Provided data:
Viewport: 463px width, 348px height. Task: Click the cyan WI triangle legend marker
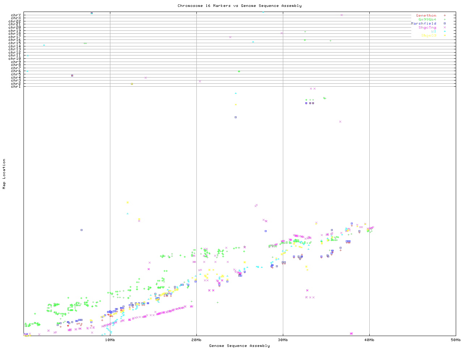(x=445, y=32)

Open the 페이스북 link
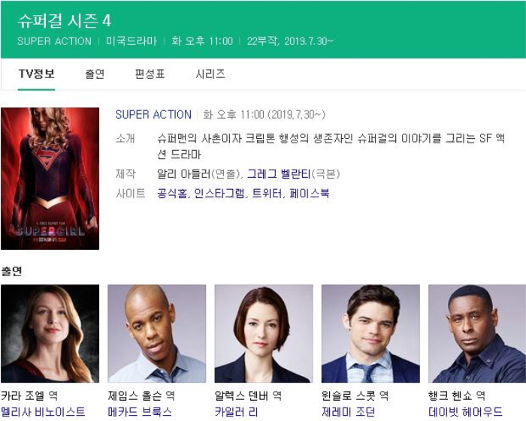310,194
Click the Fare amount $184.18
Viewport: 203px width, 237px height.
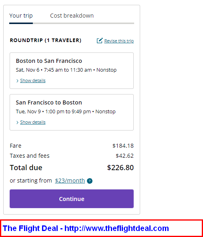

Exercise aim: Transcribe exactly the lines above, running from the one that contains "Open the 페이스북 link" through the final line of the listing, and skip every picture.

Answer box:
Open the 페이스북 link
310,194
Click the Fare amount $184.18
Viewport: 203px width, 237px height.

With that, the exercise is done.